Gestellte Aufgabe: Sag, in wie vielen Zeilen der Datensätze das Wort "Emails" vorkommt, und nenn nur die Zahl. Groß- und Kleinschreibung zählt.
====
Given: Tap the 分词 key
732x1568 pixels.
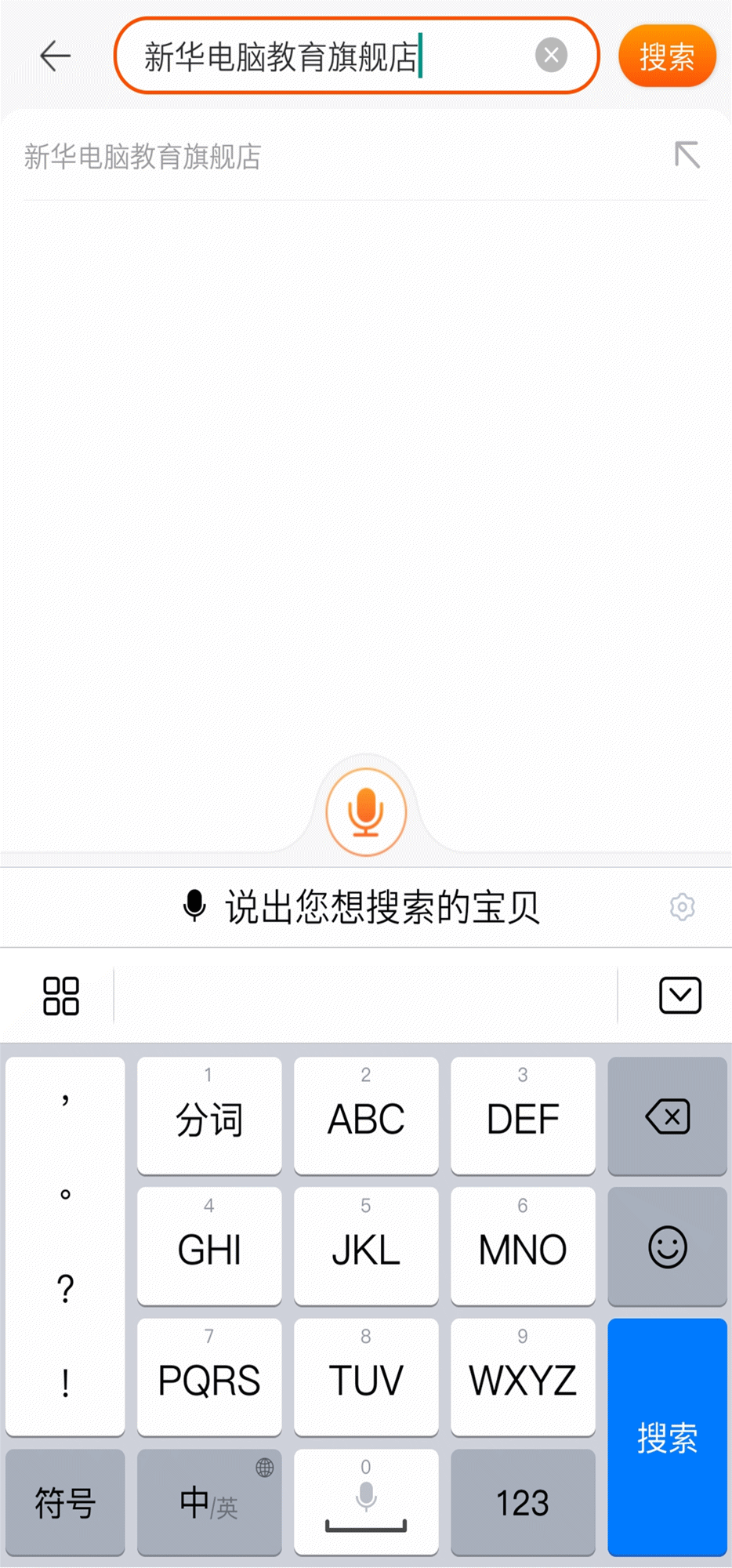Looking at the screenshot, I should [209, 1116].
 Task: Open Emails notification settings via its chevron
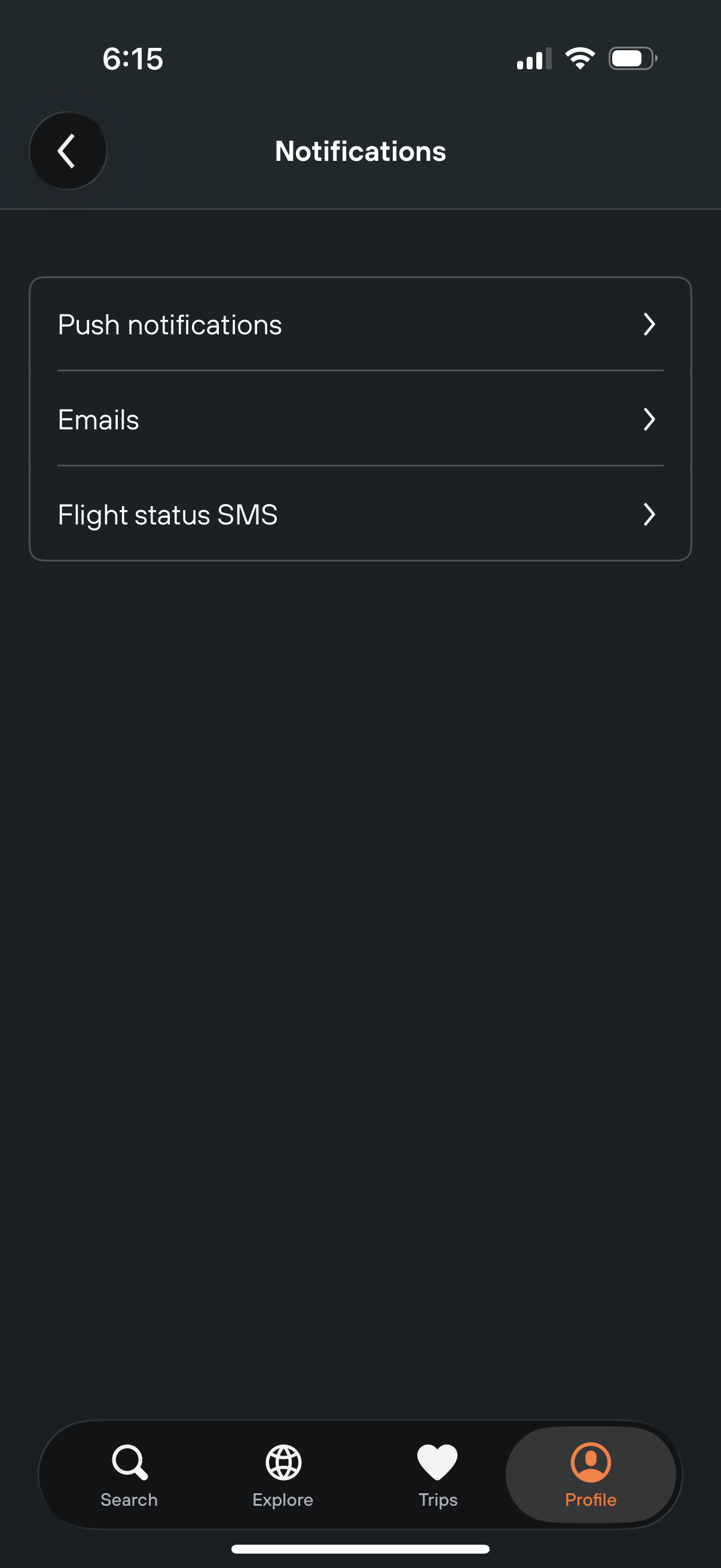click(x=650, y=419)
====
Richtige Antwort: 1